La rudesse du son est calculée, elle ne résulte pas d'un manque de virtuosité. Le guitariste sait se montrer compétent dans ses oeuvres comme dans le rendu sonore de son instrument, volontiers rocailleux, gras ou sec, salement saturé. Il sait faire claquer ses cordes, comme il sait plaquer un accord brut. La batterie est sobre et efficace. Je ne pense pas que Meg White ait jamais été considérée comme une figure de référence dans cette discipline, mais les compositions sont adaptées à son niveau (à moins que ce ne soit l'inverse) ; ça cogne comme il faut. Quant au chant, je le trouve sans compromis. Jack White n'essaye pas de passer pour Sinatra et honnêtement personne ne le lui demande ; peu de chanteurs sonnent comme Sinatra dans le rock en général de tout manière. Ici, il sait jouer de ses exubérances, de son acidité, de son timbre, des effets disponibles (par exemple à travers un mégaphone) ; ça colle bien au côté agressif, rugueux ou délirant des chansons.
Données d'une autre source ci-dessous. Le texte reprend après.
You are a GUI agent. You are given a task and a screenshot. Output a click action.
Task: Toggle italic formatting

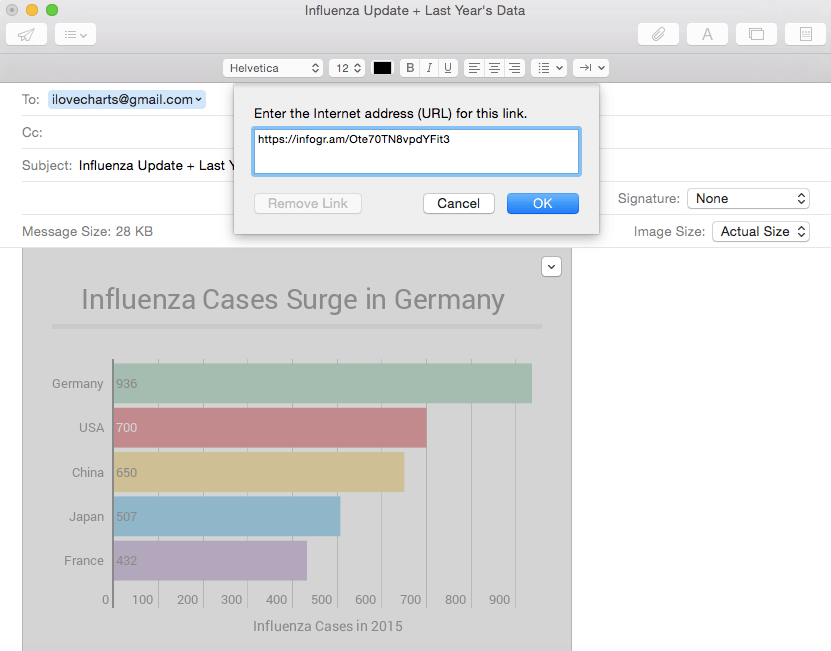click(428, 67)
Les chansons ne sont pas classées chronologiquement, mais – me souffle-t-on dans l'oreille – ordonnancées par Jack White lui-même. J'admets que cet arrangement donne un ensemble très plaisant à écouter. Avec le premier ordinateur venu, on peut bien sûr réarranger tout ça dans une playlist strictement chronologique et ça donnera quelque chose de très plaisant aussi. Enfin, vous pouvez écouter le disque en mode « lecture aléatoire » et obtenir une expérience identiquement plaisante. Où veux-je en venir ? Nulle part, je crois, si ce n'est que c'est une musique qui résonne bien avec elle-même : il n'y a pas de « phases » dans l'évolution du son du groupe qui ferait que telle chanson jure stylistiquement avec telle autre.
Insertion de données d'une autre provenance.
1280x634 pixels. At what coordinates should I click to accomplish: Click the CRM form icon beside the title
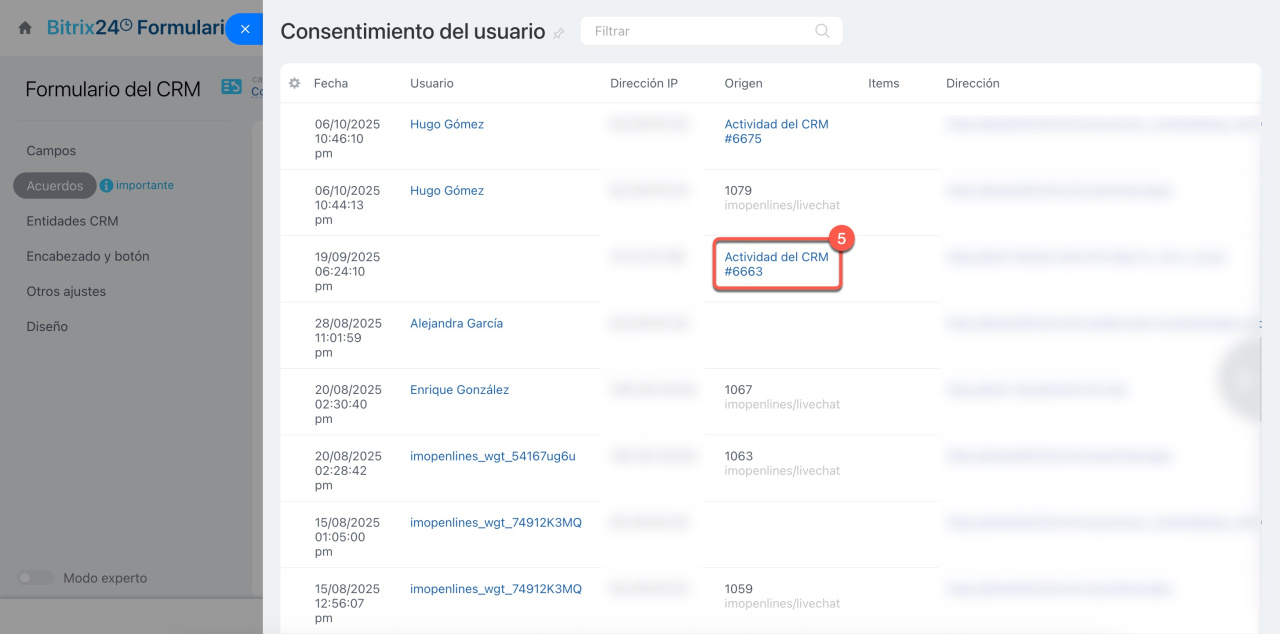click(231, 88)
Quoi qu'il en soit, j'aime ce que j'entends. Surtout les vénéneux Ball and Biscuit et Dead Leaves, la fantaisie de You're Pretty Good Looking et de My Doorbell, la sauvagerie de Fell in Love with a Girl ou de Icky Thumb, la rugosité de Hello Operator, l'ambiance malsaine de The Hardest Button to Button,... je pourrais presque tout citer.
Il y a quelques reprises dans la sélection. Un Death Letter (Son House) qui s'intègre très bien, un Jolene (Dolly Parton) qui met le feu. Par contre I Just Don't Know What To Do With Myself (Dusty Springfield) sonne juste comme une blague : sympathique une fois, ennuyeuse ensuite. J'ai cru un instant que Apple Bloom avait été piquée aux Kinks, mais non, c'est bien des White Stripes. Dans le même ordre d'idée We're Going To Be Friends me rappelle un peu le Paul McCartney de Blackbirds. Il y a tout de même quelques titres qui emportent moins mon adhésion, mais ils sont rares : The Nurse et Conquest (une reprise d'ailleurs, de Patty Page).
Voilà, en conclusion, c'est un CD bourré de quantité de choses passionnantes et qui au fil des écoutes me donne doucement envie d'aller plus loin, de visiter les albums du groupe en détails, ce qui est plutôt un bon résultat pour une compilation.
C'est tout pour aujourd'hui. Portez-vous bien et écoutez de la musique.